- you're going to defund major, necessary programs while laying off a bunch of people during a weak recovery in order to save a relatively paltry amount of money (didn't you just say that all of the budget is tied up in "entitlement programs like Medicare, Medicaid and Social Security and these other unfunded liabilities?").
- you're going to reshuffle the organization of agencies within the executive branch, moving everything in Education to another department, because... well, why? Who cares if the Census Bureau is in the Dept. of Commerce or the Dept. of State? What difference does it make whether or not the executive has a "Dept. of Education" if you're going to keep the agencies and bureaus within it? For that matter, the list of major issues facing the next president include the war in Afghanistan, chronic unemployment, slow economic growth, a collapse Eurozone, climate change, cartel violence on the border, illegal immigration, patent abuse, steeply climbing tuition rates, and high health care costs. What the f**k are you doing fiddlefarting around with the organization of the executive branch? How does that solve anything? Do you really not recognize that it would take an enormous amount of time and work to reorganize the bureaucracy of the executive, time that could be spent dealing the country's actual problems?
Or, for that matter, a gaffe to me is the Eurozone being on the brink of collapse, and every candidate dodging any question related to it. It must be nice, in a way, standing up on that podium and pretending to be president, but being able to dodge every difficult issue sent your way, just changing the subject to something you already have a canned answer for.

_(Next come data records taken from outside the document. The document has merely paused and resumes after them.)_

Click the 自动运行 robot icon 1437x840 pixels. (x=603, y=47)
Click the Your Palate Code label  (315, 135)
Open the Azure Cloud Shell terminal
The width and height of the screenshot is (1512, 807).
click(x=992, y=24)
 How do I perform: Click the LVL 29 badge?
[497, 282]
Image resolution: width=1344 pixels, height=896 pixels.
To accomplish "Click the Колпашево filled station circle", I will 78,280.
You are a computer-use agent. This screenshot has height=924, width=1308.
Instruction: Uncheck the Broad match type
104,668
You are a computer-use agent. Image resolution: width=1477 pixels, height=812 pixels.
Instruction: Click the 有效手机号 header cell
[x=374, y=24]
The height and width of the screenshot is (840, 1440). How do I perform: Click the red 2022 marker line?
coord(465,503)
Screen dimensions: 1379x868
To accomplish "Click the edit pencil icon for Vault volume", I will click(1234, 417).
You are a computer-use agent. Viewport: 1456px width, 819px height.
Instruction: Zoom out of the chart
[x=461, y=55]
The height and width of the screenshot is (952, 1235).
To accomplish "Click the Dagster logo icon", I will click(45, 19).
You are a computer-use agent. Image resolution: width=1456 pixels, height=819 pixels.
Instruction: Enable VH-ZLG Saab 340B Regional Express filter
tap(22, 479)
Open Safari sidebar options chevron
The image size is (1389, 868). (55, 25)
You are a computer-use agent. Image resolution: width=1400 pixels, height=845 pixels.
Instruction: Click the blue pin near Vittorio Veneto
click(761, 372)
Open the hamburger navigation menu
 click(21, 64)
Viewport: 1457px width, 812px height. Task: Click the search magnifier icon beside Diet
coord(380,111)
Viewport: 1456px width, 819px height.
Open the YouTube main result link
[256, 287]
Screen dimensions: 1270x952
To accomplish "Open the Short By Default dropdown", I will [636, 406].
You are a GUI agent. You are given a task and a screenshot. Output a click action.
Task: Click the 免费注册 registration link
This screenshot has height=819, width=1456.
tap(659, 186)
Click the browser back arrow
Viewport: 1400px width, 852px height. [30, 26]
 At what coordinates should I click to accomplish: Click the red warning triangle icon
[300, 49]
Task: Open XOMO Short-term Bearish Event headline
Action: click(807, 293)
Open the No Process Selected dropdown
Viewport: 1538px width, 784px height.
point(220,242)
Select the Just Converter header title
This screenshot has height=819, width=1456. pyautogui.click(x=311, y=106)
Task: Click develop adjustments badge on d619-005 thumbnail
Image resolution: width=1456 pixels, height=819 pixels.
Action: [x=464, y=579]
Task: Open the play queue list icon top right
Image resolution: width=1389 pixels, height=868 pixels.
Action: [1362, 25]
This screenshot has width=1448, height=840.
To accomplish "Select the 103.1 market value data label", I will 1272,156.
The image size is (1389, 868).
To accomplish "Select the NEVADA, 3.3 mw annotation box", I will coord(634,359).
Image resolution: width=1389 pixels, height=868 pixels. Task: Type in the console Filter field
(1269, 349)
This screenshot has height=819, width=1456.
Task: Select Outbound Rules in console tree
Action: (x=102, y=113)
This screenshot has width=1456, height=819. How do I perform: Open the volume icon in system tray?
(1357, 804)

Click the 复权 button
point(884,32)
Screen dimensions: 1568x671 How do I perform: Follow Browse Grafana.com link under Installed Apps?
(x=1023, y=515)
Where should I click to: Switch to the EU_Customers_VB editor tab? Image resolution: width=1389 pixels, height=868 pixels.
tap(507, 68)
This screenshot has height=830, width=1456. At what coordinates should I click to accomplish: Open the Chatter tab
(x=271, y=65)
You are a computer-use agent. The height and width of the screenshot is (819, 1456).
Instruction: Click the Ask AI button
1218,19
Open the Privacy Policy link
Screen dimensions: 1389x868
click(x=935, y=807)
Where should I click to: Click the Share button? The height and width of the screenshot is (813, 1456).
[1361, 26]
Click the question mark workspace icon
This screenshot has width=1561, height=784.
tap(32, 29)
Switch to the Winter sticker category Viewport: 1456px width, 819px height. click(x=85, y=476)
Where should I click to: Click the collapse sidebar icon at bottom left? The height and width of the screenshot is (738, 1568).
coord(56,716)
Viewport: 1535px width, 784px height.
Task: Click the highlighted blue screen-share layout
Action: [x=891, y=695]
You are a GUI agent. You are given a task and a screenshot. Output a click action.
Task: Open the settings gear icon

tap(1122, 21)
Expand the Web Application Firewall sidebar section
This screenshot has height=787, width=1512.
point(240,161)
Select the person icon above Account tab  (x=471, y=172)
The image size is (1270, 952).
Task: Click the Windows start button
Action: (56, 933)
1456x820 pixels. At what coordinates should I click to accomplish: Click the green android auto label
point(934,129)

Of course, the one guy who doesn't get to dodge this question is the President of the United States. He needs to have an answer, or at least some first principles and a method to arrive at the answer. Our current president has had to answer a number of very difficult questions. Thinking back on the issues he's faced, and watching these guys all dodge the questions they're uncomfortable with, Sarah Palin style, and ramble on instead about how "a dollar should be a dollar" makes them all look like light-weights, clownish pretenders.